Стараясь подавить чувство горечи, я подумал: а может, он, двадцатилетний, уже сейчас видел, что предстояло сделать его поколению, знал те рубежи, о которых мы не смели и мечтать.
Поезд остановился. Из-за широкой спины Ивана я увидел воинский эшелон — открытые платформы с тягачами, автомашинами и артиллерийскими орудиями. Это были наши орудия, с которыми проделал дивизион путь от западных границ до Москвы, затем по Карельскому перешейку, Польше, Германии, затем по Дальнему Востоку в боях с Квантунской армией. Я только сейчас вспомнил: Иван, прежде чем войти ко мне в вагон, спрыгнул с платформы воинского эшелона. Невольно я подумал, что сейчас увижу всех своих фронтовых друзей. Но чудес на свете не бывает: орудия были наши, родные до последнего винтика, а солдаты другие, молодые, незнакомые.
В первую минуту мне показалось кощунством, что не мы, смотревшие сквозь прицелы этих мортир на фронте, а кто-то другой сейчас у боевых орудий, но потом меня потянуло туда, к артиллеристам, занимавшимся нехитрыми солдатскими делами: кто брился, кто подшивал подворотничок, кто умывался прямо с платформы.
— Узнал? — не оборачиваясь, спросил Иван. — Везем сдавать, говорят, устарели.
На станции стояла вынырнувшая из прошлого наша молодость.
— Может быть, их просто законсервируют? — сказал я.
— Что ты! — махнул рукой Иван. — Видел бы, какую технику шлют, и во сне не снилось! Ты вот что, Ромашка, — неожиданно строго приказал старшина. — Пойди доложи дежурному по эшелону, что я еще один перегон здесь побуду. Так и скажи, фронтового друга встретил… Иди, иди, — заметив, что Романов потянулся к своему вещевому мешку, добавил Иван.
— Товарищ старшина, — спрятав книжку в мешок, заикнулся было Романов.
— Знаю, — оборвал его Иван. — Цел будет твой мешок. Доложишь и проверь, получил ли повар свежую капусту. А в общем не проверяй, сам знает.
Иван не мог привыкнуть к мысли, что скоро ему уже не нужно будет заботиться и распоряжаться.
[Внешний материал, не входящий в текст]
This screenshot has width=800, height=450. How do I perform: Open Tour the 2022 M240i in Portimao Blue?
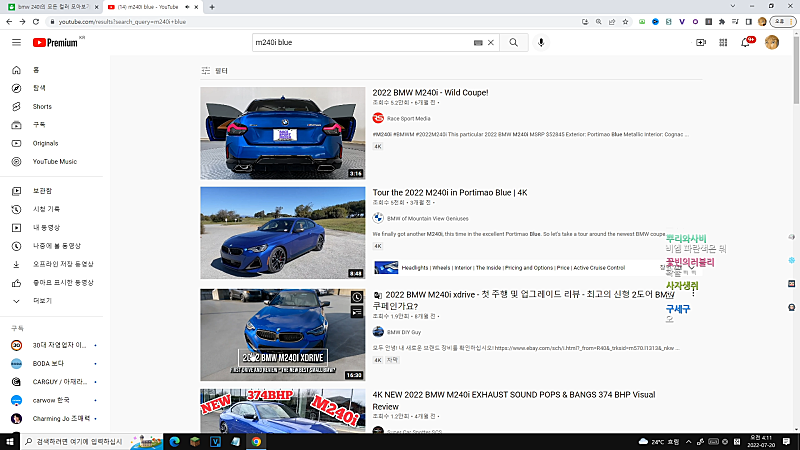point(450,193)
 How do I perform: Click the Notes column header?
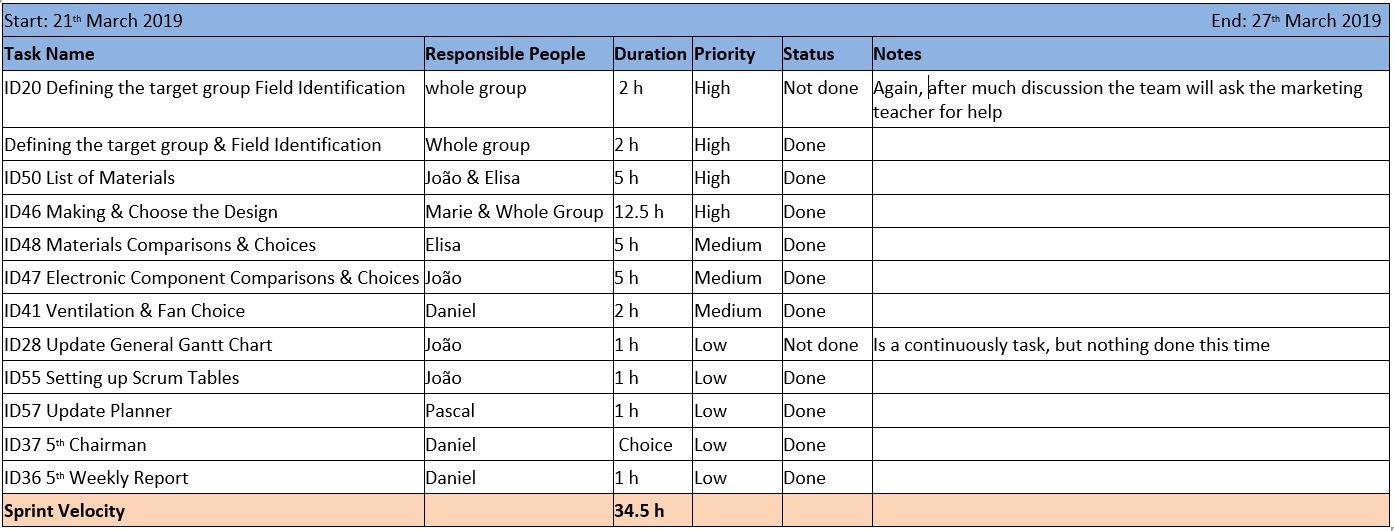(x=897, y=54)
Фуражка Романова мелькнула под окном, потом его худощавая фигура появилась на одной из платформ и тут же скрылась. Иван повернулся ко мне:
— Знаешь, что у него в мешке?
Он взял с полки вещевой мешок Романова, вытащил из него тетрадь, учебник электроники и завернутую в гимнастерку небольшую пластмассовую коробку с металлическими усиками и непонятным циферблатом.
— «Влагомер» называется. Вот, брат. Засунешь такую штуку в зерно — сам покажет процент влажности. В тетрадке схемы, как его, электро-эн-це-фа-ло-гра-фа, — произнес он по слогам. — Пластины такие к черепку прикладываются, а на приборе видно, голова у тебя или кастрюлька с глазами…
— Ромашка у меня в черных списках был, — продолжал Иван. — Дневальным стоит — книжка в тумбочке. Какой же это наряд? Я ему еще добавлю. Ночью в казарму войду, а он лампочку от карманного фонаря приспособит, одеялом закроется, чтоб света не видно было, как заяц притаится, — пишет что-то или шепчет, считает. А ведь ночью спать положено! Сколько этих батареек да лампочек у него отобрал… Ну, думаю, ты упорный, но я покрепче буду. Прямо заело: не пререкается, а за свое насмерть стоит…
Иван замолчал, взял в руки учебник Романова.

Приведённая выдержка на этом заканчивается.